Ai'ai surrendered to the vagaries of fate. She left off being a little village girl, and became instead the youngest of Naixiang's concubines. She was also the final concubine Naixiang would formally marry before his attack. Because she was so young, Naixiang did not show her very much love, but nor would it be right to say he hadn't loved her. In fact, once her novelty had worn off, she fell out of his favour and was largely ignored. She was too young to grasp the joys of physical love, and even had she understood them, he was duty-bound to all his women, and couldn't expend too much energy on an immature little girl like Ai'ai. It was fortunate that, also because of her tender years, she stood completely outside the spats and petty jealousies which the many other women engaged in. Not long after she had so lightly passed from girlhood into young womanhood, the suave and distinguished Naixiang was suddenly stricken and become a vegetable. Before Ai'ai had understood the matter or been able to take it all in, the terrific burden of Naixiang's care had been settled entirely on her shoulders.

For ten years, she had pushed the wooden wheelchair without a shadow of complaint. She was accustomed to her duties, and used to thinking of them as a fixed part of her destiny. Nonetheless, that early spring a cold front had come from afar and descended quickly upon them. The morning of the old master's sudden death, Ai'ai had gone to the main hall without the slightest premonition of the great events. A magpie had been chattering on the eaves, and Ai'ai felt that her hands were a little cold. So she lifted up her hands, and blew some warmth into them, then rubbed them a little. And just at that moment, a long shriek of horror resounded, coming from somewhere quite nearby.

Dressed very lightly in rumpled clothes, Peach Blossom rushed out and ran up to Naixiang. "Young master, it's the old master—he's dead!" Peach Blossom cried, badly shaken.

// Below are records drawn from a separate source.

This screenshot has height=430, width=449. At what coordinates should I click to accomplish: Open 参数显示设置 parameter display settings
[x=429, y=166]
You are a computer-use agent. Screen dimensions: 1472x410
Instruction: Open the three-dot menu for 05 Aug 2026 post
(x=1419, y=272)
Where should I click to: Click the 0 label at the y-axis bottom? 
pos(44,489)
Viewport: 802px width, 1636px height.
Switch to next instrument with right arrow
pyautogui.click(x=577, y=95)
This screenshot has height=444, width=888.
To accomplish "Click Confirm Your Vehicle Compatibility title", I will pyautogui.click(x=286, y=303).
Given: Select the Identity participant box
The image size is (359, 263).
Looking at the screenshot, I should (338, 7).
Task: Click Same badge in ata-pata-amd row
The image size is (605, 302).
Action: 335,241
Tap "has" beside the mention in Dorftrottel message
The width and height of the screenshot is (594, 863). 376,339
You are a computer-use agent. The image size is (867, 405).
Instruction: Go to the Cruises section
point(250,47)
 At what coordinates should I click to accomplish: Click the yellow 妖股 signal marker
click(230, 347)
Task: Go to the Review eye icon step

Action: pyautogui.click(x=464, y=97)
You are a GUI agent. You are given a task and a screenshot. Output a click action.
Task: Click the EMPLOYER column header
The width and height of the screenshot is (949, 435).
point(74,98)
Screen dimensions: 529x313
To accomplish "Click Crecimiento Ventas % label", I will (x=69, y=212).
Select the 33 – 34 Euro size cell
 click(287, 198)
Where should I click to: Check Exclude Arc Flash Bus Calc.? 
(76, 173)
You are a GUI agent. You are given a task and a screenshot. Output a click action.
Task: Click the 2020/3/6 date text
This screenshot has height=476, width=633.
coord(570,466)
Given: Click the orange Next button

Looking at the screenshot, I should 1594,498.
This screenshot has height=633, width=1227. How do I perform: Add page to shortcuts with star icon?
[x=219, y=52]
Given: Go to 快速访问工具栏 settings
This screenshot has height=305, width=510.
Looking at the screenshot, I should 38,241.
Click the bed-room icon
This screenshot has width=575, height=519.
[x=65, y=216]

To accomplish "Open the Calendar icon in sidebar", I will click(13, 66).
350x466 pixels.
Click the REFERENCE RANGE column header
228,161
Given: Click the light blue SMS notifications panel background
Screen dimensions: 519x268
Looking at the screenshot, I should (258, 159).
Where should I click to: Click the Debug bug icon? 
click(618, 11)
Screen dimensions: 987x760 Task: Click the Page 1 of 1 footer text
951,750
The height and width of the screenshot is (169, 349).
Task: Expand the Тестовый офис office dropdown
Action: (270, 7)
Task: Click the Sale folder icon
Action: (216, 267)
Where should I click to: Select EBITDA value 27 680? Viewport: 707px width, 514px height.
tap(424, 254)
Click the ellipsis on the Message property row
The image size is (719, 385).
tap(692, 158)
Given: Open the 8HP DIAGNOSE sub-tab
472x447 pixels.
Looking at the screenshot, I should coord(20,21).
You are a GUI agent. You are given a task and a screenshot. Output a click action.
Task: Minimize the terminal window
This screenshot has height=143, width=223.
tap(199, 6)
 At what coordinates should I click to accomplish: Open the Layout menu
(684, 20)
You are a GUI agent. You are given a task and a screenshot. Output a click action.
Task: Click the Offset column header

Naixiang's fixed expression did not change at all. Ai'ai noticed that Peach Blossom was panting so hard that her firm breasts were leaping restlessly about, like a pair of rabbits caught in her unbuttoned clothes. Ai'ai was especially sensitive to women's bodies, and she could not tear her eyes away from the breasts. Peach Blossom grabbed hold of Naixiang by the front of his shirt, and spluttered again:

"The old master's dead, young master."

Still Naixiang's fixed expression did not change at all.

2

A
large portrait of the deceased was placed on the mourning altar. It was a charcoal drawing, done from a photograph, hastily executed by an artist of no great skill. It jarred horribly with the solemnity due to a mourning hall. In the portrait, Old Master Zhen looked ecstatic, exceedingly compassionate and endearing. One could hardly look at it without wanting to giggle. They had placed the mourning altar in the Great Hall where guests were generally received, in the northeast corner. An enormous white cloth hid the bier and curtained off the coffin from the rest of the hall. The portrait was hanging from the white cloth.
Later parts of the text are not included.